Bu durum, Türkiye'deki demokrasi kültürünün hâlâ olgunlaşmadığının göstergesidir. Zira gerçek bir demokratik toplum, yalnızca fikirlerin serbestçe ifade edilmesini değil, hiçbir görüşe angaje olmayan duruşların da meşruiyetini tanır. Oysa bizde bu mümkün değil. Üçüncü hâlde duranlara sürekli pozisyon dayatılıyor: “Ya bizdensin ya onlardan.” Bu dikotomi, siyasetten düşünsel iklime kadar geniş bir faşizan refleksi beraberinde getiriyor.
Bu düşünsel iklimin arkasında, pozitivist bir düz mantık işletimi yatıyor. Matematikte 1 ya da 0 vardır; ya vardır ya yoktur; ya doğrudur ya yanlış. Bu anlayışla şekillenen modern Türkiye’de, sosyal hayat da aynı indirgemeci mantıkla okunuyor. Oysa sosyoloji, matematik gibi çalışmaz. İnsan davranışları, inanç sistemleri, politik yönelimler ve kimlikler çoğu zaman hemhâldir, katmanlıdır ve çoğulculuğu içerir. Türkiye’deki hâkim kutuplaşma, bu katmanlılığı tanımıyor, tanımak istemiyor.
Kutuplaşma, yalnızca iki cephe yaratmaz; aynı zamanda bu cepheler arasında düşünsel göçü, geçişi, etkileşimi ve nötr kalmayı da suç hâline getirir. Bu yüzden Türkiye'de orta yerde durmak, sessiz kalmak ya da her iki tarafı da eleştirmek cesaret ister hâle gelmiştir. Bu cesaretin eksikliği ise demokrasinin gerçek kök salmasını engeller.

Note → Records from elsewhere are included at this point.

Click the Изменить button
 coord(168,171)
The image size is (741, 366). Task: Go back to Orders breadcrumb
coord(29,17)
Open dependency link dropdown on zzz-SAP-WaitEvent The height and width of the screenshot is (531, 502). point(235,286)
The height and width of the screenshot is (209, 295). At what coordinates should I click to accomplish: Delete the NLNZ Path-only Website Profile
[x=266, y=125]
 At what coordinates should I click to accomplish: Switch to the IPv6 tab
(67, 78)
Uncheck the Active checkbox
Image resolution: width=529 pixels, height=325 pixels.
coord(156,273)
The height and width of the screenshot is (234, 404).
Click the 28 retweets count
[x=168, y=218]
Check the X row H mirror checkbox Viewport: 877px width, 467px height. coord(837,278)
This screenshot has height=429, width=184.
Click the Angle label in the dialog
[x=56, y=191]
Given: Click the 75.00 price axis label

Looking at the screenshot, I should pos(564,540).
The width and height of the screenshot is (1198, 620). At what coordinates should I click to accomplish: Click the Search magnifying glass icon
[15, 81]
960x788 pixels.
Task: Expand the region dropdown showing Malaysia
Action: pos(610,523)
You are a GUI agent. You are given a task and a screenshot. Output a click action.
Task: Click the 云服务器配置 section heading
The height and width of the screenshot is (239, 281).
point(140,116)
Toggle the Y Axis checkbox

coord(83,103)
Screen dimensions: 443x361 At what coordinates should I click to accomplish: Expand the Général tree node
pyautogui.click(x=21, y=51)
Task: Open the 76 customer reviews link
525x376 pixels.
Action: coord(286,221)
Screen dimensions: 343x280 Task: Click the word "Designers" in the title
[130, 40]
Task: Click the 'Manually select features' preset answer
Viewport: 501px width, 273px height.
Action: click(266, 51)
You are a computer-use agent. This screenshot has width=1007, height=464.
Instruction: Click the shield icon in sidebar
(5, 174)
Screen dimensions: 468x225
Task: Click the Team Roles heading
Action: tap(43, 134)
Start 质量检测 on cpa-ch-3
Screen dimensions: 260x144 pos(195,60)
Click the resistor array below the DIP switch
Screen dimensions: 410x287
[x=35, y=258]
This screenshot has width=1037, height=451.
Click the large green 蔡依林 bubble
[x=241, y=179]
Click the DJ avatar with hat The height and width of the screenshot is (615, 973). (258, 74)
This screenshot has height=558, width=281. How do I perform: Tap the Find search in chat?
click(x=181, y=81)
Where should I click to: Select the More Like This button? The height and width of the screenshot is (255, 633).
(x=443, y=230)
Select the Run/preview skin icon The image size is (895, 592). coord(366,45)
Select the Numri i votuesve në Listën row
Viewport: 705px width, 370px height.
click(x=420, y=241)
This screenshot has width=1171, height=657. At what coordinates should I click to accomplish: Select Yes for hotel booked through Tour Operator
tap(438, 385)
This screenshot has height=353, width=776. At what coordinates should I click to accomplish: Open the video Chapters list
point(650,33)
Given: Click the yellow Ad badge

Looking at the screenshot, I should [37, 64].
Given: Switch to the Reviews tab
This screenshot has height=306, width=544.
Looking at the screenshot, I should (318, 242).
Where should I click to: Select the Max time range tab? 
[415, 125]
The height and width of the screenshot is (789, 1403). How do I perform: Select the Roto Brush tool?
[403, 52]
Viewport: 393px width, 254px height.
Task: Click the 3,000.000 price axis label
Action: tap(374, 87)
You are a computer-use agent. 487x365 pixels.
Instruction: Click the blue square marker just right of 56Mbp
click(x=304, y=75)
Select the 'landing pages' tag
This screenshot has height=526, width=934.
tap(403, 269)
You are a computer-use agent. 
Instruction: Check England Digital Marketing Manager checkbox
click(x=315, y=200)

Oysa demokrasinin en asli unsurlarından biri, eleştirel mesafedir. Herkesin bir şeye angaje olması değil, farklılıkların ve mesafelerin güvenli biçimde yaşanabilmesidir esas olan. Türkiye'nin ihtiyacı olan şey, artık üçüncü hâli “imkânsız” görmeyen; onu bir olanak, bir zenginlik ve çoğulculuğun temeli sayan bir zihinsel dönüşümdür.
Bu, halkın birbirini ötekileştiren ve kutuplaştıran mutlak muhafazakârlığın kendi etrafına ördüğü kabuğu içeriden çatlatma çabası ile aşılacak bir olgu gibi görünüyor.